The maximum number of clusters to try.

nboots

The number of bootstrap repetitions to use, default = 200.

nitter

The max number of iterations for each of the start values, the default value is 20.

nstarts

The number of start values to use for SparseDC. The default value is 10.

l1_boot

The number of bootstrap repetitions used for estimating lambda 1.

l2_boot

The number of bootstrap repetitions used for estimating lambda 2.

Value

A list containing the optimal number of clusters, as well as gap statistics and the calculated standard error for each number of clusters.

Examples

# load a small dataset
data_test <- data_biase[1:50,]
# Split data into conditions 1 and 2
data_1 <- data_test[ , which(condition_biase == "A")]
data_2 <- data_test[ , which(condition_biase == "B")]
# Preprocess data (log transform and center)
pre_data <- pre_proc_data(data_1, data_2, norm = FALSE, log = TRUE,
center = TRUE)
# Run with one bootstrap sample for example
gap_stat <- sparsedc_gap(pre_data[[1]], pre_data[[2]],
 min_clus <- 2, max_clus <- 3, nboots <- 2)

Update Clusters

Description

Updates the cluster membership for each iteration of SparseDC. Runs inside sparse_dc_fun.

Usage

update_c(mu_1, mu_2, pdat1, pdat2, ncluster)

Arguments

mu_1

The center values for each cluster in condition 1.

mu_2

The center values for each cluster in condition 2.

pdat1

The centered data from condition 1, columns should be samples (cells) and rows should be features (genes).

pdat2

The centered data from condition 2, columns should be samples (cells) and rows should be features (genes).
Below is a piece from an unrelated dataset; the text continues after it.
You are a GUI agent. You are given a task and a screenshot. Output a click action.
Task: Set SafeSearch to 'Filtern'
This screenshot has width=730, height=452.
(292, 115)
The number of genes should be the same as pdat1. as in pdat1.

ncluster

The number of clusters present in the data.

Value

A list containing the cluster membership for condition 1 and condition 2.


Update the Center Values

Description

This fucntion updates the center values for each cluster for each iteration of SparseDC. This function runs inside sparse_dc_fun

Usage

update_mu(C_1, C_2, pdat1, pdat2, ncluster, lambda1, lambda2)

Arguments

C_1

The cluster membership for samples in condition 1

C_2

The cluster membership for samples in condition 2

pdat1

The centered data from condition 1, columns should be samples (cells) and rows should be features (genes).

pdat2

The centered data from condition 2, columns should be samples (cells) and rows should be features (genes). The number of genes should be the same as pdat1. as in pdat1.

ncluster

The number of clusters present in the data.

lambda1

The lambda 1 value to use in the SparseDC function. This value controls the number of marker genes detected for each of the clusters in the final result. This can be calculated using the "lambda1_calculator" function or supplied by the user.

lambda2

The lambda 2 value to use in the SparseDC function. This value controls the number of genes that show condition-dependent expression within each cell type. This can be calculated using the "lambda2_calculator" function or supplied by the user.

Value

Returns a list containing the center values for each of the clusters in condition 1 and 2.